日本を代表するピアニストとして活躍した中村紘子(なかむら・ひろこ、本名福田紘子=ふくだ・ひろこ)さんが26日午後10時25分、大腸がんのため東京都内の自宅で死去した。72歳。山梨県出身。葬儀・告別式は近親者で行った。後日お別れの会を開く。喪主は夫で作家の庄司薫(しょうじ・かおる、本名福田章二=ふくだ・しょうじ)氏。

 幼いころから国内の音楽コンクールで優勝を重ね、1965年にショパン国際ピアノコンクールで入賞を果たし、最年少者賞も受賞。国内外で演奏活動を展開して評価を確立した。

 チャイコフスキー国際コンクールやショパン国際ピアノコンクールなど、世界の著名なコンクールの審査員を歴任。体験をつづった著書「チャイコフスキー・コンクール」で大宅壮一ノンフィクション賞を受けるなど、文筆家としても知られたほか、カレーのCMでも親しまれた。

 紫綬褒章、日本芸術院賞・恩賜賞。ポーランド共和国文化勲章「グロリア・アルティス」ゴールドメダルを受けた。

 浜松国際ピアノコンクールの審査委員長として活躍したほか、浜松国際ピアノアカデミーの音楽総監督を務め、若手ピアニストの育成に意欲的に取り組んだ。

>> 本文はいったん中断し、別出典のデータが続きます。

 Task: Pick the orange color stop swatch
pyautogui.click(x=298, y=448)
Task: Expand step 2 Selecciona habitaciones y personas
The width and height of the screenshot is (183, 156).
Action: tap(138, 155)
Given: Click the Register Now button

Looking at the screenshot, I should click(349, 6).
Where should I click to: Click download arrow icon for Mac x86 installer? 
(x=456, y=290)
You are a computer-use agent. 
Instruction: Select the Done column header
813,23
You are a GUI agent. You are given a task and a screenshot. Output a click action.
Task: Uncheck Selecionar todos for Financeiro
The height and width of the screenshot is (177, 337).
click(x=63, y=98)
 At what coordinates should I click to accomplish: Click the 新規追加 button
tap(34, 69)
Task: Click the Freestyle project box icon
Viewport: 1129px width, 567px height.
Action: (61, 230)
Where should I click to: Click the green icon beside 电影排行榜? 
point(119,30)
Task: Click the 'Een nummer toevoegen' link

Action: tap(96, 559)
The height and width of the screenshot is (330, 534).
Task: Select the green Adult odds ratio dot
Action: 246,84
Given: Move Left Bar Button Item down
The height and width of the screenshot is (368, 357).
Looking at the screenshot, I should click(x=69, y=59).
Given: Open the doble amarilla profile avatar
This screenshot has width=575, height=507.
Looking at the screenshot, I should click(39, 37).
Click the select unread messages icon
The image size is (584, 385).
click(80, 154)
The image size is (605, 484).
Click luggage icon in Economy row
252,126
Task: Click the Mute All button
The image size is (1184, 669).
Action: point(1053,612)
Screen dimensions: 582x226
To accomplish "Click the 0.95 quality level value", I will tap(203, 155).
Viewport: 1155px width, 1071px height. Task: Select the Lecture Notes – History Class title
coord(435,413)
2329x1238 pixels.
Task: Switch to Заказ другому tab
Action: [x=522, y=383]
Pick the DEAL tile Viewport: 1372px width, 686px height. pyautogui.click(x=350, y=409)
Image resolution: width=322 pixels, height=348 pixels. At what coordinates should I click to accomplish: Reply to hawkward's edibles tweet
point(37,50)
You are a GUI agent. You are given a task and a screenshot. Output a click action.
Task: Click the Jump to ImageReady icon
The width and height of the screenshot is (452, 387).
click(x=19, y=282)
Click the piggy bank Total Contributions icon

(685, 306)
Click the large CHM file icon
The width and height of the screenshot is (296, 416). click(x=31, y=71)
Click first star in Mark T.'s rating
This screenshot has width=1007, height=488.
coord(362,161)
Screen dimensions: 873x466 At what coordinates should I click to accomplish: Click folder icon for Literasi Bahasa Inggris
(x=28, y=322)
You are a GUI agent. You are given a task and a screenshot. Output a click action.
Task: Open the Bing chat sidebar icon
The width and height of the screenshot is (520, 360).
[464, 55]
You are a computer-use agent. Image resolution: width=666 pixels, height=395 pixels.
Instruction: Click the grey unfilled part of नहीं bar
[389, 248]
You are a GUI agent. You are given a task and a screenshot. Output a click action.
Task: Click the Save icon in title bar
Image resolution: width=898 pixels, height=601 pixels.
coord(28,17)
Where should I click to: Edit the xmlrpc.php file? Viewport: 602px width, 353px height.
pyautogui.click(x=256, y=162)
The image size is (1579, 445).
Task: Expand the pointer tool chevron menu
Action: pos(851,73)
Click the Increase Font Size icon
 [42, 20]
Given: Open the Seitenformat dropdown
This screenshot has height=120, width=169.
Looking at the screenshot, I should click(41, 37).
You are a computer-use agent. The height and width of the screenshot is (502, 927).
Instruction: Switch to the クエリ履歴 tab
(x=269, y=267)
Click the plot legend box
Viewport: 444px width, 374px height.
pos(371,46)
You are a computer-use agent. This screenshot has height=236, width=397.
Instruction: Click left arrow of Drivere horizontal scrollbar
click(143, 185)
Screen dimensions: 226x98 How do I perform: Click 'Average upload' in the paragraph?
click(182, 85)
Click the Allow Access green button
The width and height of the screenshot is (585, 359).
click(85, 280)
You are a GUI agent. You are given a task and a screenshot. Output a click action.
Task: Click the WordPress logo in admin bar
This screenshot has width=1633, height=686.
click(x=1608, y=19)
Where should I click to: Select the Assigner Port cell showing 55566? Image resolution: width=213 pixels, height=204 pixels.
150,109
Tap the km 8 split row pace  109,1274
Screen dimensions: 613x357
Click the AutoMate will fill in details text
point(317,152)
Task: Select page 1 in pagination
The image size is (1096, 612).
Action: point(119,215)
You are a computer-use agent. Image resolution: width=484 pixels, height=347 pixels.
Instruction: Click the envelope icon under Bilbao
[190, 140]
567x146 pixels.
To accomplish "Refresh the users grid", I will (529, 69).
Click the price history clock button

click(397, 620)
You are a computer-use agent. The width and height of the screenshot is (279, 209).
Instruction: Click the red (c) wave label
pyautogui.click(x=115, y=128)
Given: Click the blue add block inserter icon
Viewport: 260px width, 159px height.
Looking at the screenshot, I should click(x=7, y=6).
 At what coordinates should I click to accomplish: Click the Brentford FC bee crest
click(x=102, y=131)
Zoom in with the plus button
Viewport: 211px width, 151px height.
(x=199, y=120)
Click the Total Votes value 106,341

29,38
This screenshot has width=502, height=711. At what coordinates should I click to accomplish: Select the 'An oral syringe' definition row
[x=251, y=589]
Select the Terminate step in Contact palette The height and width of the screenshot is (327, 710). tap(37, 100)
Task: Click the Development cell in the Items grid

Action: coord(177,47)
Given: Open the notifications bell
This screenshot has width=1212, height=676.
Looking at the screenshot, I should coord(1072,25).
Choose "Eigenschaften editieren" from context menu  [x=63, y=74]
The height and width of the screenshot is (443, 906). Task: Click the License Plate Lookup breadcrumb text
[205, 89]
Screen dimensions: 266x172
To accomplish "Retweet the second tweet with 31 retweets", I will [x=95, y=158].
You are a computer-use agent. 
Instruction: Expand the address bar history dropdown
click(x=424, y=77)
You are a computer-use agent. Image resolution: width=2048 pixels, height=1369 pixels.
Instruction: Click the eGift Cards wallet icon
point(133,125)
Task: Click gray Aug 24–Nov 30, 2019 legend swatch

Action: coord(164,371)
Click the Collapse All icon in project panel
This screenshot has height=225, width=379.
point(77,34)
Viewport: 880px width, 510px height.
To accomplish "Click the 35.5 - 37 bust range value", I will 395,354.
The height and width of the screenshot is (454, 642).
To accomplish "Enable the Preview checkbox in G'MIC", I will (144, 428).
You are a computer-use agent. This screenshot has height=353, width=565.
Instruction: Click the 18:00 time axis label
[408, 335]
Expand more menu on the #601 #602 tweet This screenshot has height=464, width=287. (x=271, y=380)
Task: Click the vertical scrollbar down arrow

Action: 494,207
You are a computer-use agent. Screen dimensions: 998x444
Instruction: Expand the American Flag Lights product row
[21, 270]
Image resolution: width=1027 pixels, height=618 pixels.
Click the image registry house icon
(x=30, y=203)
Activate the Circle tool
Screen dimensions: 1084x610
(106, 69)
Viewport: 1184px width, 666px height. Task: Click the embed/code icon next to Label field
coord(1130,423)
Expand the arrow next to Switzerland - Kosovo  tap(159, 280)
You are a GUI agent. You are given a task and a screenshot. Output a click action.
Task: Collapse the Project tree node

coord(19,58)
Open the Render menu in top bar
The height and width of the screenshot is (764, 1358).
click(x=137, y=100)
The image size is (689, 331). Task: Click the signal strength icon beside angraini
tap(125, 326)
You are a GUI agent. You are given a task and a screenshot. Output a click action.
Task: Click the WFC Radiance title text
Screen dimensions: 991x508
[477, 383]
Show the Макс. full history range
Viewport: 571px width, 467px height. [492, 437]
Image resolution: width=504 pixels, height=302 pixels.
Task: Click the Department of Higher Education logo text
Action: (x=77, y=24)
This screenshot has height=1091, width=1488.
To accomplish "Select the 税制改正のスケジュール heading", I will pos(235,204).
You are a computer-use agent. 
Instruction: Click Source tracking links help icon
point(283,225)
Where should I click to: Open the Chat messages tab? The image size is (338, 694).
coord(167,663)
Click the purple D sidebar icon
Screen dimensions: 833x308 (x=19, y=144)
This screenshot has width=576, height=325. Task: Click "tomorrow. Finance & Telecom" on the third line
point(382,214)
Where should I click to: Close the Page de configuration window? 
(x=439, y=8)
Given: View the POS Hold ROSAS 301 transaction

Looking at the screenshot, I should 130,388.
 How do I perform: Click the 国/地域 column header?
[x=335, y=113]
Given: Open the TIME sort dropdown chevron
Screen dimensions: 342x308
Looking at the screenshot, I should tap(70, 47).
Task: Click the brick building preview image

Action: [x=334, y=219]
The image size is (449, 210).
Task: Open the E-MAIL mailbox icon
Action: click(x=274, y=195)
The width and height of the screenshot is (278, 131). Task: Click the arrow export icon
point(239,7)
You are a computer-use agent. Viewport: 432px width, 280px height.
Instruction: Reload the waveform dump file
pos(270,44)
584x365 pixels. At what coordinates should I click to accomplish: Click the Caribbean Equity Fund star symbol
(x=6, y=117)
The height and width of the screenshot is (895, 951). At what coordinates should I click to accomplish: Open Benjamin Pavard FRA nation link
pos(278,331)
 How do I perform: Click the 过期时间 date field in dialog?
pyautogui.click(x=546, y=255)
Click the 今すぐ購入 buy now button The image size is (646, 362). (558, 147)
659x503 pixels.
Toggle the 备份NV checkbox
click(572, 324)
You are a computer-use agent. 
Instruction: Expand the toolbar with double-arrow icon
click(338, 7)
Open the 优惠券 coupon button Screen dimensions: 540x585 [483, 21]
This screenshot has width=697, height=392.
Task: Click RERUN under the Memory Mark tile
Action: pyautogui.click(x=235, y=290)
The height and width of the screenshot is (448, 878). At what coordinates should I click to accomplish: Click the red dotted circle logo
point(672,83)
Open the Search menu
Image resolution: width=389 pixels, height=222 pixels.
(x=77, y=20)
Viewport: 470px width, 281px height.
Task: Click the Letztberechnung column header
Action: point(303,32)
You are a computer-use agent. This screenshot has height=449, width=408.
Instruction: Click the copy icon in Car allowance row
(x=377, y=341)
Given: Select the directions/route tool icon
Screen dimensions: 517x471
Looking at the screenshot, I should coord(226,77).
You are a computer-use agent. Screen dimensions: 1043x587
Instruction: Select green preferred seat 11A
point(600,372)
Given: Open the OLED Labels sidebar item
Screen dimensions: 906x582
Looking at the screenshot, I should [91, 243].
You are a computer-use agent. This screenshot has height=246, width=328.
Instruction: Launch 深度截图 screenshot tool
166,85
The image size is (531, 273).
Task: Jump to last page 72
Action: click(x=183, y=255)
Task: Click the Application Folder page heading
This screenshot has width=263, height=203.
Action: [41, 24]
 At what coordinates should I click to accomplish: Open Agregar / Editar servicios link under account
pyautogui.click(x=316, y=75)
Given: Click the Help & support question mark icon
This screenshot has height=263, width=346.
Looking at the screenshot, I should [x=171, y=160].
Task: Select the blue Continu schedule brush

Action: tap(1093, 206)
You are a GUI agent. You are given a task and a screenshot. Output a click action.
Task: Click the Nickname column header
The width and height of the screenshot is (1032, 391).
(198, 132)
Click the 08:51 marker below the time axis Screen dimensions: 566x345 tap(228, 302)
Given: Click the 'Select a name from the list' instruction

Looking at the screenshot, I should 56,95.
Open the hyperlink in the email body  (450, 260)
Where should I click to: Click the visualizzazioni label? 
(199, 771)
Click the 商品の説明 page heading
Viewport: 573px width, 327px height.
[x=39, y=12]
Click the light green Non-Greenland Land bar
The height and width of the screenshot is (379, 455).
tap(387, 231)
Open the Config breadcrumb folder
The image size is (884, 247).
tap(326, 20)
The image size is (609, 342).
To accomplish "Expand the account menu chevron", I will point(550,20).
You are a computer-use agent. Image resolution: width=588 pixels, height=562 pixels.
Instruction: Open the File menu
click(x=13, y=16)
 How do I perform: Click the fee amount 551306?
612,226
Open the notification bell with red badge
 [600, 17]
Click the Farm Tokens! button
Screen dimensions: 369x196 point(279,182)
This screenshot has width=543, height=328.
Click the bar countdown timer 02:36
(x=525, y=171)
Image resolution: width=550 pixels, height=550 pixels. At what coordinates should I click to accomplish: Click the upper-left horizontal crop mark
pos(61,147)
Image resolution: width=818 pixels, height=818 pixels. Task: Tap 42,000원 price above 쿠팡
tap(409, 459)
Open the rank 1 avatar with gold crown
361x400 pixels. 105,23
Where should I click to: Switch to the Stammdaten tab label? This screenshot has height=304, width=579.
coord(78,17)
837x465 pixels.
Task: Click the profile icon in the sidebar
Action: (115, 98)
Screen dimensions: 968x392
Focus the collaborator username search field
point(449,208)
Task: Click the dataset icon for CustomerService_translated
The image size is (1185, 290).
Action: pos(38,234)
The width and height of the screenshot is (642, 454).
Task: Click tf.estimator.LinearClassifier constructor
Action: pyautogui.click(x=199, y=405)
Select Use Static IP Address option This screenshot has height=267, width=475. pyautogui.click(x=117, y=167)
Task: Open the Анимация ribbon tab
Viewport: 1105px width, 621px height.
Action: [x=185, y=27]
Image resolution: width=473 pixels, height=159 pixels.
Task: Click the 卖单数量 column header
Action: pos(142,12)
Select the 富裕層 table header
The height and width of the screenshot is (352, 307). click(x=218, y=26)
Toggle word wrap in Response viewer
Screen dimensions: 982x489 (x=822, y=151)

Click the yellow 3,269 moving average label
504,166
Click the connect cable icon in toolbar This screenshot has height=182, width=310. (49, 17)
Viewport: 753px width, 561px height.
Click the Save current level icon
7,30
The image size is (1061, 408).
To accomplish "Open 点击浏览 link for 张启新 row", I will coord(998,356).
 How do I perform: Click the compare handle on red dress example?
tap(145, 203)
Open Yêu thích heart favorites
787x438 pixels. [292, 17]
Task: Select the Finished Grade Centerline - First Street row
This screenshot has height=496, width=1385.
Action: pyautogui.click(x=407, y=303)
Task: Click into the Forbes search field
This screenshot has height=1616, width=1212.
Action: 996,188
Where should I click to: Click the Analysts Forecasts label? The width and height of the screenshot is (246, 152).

 2015年に大腸がんを公表し、治療を受けながら最近まで演奏活動をしていた。

 ▼夫の作家庄司薫さんの話 (中村紘子さんが今月25日の)誕生日を迎える日も、モーツァルトからラフマニノフまで、音色に新しい輝きを与える奏法を試すのだと言って興奮していました。僕もそれを聞きたいと熱望していました。残念です。